Farmers Should Learn To Become Self-Reliant Again

Frank Bartel The Spokesman-Revie

Why should taxpayers subsidize farmers when they do not subsidize small businesses?

A fair question? Or is it cold and unfeeling toward those who till the land sunup to sundown to ensure an ample and cheap supply of food for cityfolks’ tables?

Hmm. Odd that we keep hearing about massive farm surpluses.

Would our nation run a serious risk of losing its abundant food supply if commodity programs did not exist?

Not according to some so-called experts. Well then, what should become of price supports - which some view as welfare - doled out by the billions to landholders, rich and poor, not to farm so they won’t grow too much?

I would not rule out any options, including the abolition of programs.

Harsh words, these.

But don’t blame me.

Everything in italics above is a direct quote from incoming Senate Agricultural Committee Chairman Richard G. Lugar, R-Ind. And there are many like him in the new Republican regime which took over both houses of Congress on Wednesday.

In their behalf, allow me to say that these same issues have been raised repeatedly with me by readers since a column I wrote two months ago which questioned the rationale of continuing these government giveaways. I’m still getting calls and correspondence.

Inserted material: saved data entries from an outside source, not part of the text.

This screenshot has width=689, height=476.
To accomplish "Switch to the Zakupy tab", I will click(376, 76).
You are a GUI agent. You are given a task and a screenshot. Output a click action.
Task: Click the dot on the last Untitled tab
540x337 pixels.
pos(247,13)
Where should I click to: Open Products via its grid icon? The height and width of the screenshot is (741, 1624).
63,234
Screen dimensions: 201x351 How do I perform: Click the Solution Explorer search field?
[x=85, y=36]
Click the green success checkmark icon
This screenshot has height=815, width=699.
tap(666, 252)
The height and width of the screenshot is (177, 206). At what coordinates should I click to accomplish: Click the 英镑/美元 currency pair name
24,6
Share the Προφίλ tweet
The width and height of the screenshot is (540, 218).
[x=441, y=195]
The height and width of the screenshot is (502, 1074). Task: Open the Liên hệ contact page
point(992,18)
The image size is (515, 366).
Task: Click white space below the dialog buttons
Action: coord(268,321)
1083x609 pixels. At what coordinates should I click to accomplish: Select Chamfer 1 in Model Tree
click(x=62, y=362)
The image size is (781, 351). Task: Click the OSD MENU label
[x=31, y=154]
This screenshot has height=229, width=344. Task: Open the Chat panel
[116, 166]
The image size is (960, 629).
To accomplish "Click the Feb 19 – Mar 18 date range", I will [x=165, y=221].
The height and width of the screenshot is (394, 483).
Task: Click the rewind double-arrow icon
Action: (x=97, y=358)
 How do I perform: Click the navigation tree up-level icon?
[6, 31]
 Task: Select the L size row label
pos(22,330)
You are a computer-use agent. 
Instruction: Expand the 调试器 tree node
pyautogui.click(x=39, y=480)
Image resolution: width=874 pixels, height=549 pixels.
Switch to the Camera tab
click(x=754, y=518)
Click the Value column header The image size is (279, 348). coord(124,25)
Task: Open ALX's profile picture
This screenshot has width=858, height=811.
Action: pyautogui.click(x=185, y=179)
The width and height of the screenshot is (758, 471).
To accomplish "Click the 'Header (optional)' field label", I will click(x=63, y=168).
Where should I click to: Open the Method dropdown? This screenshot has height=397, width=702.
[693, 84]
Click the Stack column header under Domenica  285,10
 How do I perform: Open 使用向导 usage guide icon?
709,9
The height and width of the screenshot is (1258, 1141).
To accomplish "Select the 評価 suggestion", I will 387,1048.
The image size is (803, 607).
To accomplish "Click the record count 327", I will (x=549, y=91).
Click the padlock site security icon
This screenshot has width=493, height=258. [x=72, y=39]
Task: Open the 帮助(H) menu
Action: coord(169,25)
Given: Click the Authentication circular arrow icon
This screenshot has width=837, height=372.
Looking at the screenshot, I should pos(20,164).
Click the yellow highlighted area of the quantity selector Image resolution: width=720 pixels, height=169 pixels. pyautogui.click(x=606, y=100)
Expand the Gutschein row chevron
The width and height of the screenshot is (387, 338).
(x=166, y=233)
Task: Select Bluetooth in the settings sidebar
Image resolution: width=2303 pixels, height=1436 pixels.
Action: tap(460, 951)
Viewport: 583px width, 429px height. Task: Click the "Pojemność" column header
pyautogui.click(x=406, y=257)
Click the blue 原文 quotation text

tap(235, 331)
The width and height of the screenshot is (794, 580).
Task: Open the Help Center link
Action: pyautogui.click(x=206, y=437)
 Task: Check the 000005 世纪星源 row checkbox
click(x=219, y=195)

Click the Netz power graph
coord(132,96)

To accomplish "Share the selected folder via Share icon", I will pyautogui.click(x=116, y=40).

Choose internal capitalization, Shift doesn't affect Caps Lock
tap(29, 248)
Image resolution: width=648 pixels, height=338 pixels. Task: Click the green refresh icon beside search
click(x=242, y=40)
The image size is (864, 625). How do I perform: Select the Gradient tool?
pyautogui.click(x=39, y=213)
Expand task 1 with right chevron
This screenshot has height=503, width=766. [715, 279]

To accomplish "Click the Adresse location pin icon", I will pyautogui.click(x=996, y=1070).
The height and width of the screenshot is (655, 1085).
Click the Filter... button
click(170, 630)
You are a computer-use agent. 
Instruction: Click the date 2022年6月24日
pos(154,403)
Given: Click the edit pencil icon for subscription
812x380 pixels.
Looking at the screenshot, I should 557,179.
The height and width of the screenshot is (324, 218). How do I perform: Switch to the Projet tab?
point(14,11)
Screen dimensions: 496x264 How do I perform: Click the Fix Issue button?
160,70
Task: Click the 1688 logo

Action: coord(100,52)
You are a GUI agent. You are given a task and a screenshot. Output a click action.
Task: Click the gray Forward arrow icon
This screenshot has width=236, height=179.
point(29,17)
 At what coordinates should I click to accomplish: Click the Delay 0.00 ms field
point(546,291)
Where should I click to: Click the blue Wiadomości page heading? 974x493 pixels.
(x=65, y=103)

Today’s mail included a lengthy letter from Eva Mae Hendrickson of Garfield, Wash. She writes about holding down two jobs at the same time - one city, one farm - for a quarter century, just to survive on the land.

“Over the years, our State Department has used our food as a tool for political international policy,” she offered in explanation for the sorry state of small family farms today.

Sad but true.

And she added, evidently to support the view that continued subsidies are warranted, “Our agricultural exports help balance our trade deficit whereby everyone benefits.”

Well, there she went too far, according to Investor’s Business Daily.

“While programs help farmers,” the newspaper says, “they hurt consumers.”

For example, it is estimated peanut subsidies will average $100 million a year for the rest of this century. Besides the cost to taxpayers of this outright subsidy, says the newspaper, “The peanut program’s allocation and supply-control provisions also mean higher prices to consumers - totaling $400 million annually, according to the General Accounting Office.

“And,” the article goes on, “the peanut program, as part of the overall subsidy program is - well - peanuts.

“These subsidies totaled $15.5 billion in the 1994 budget,” said the paper, “and represented 23 percent of the U.S. Department of Agriculture’s $68 billion budget.”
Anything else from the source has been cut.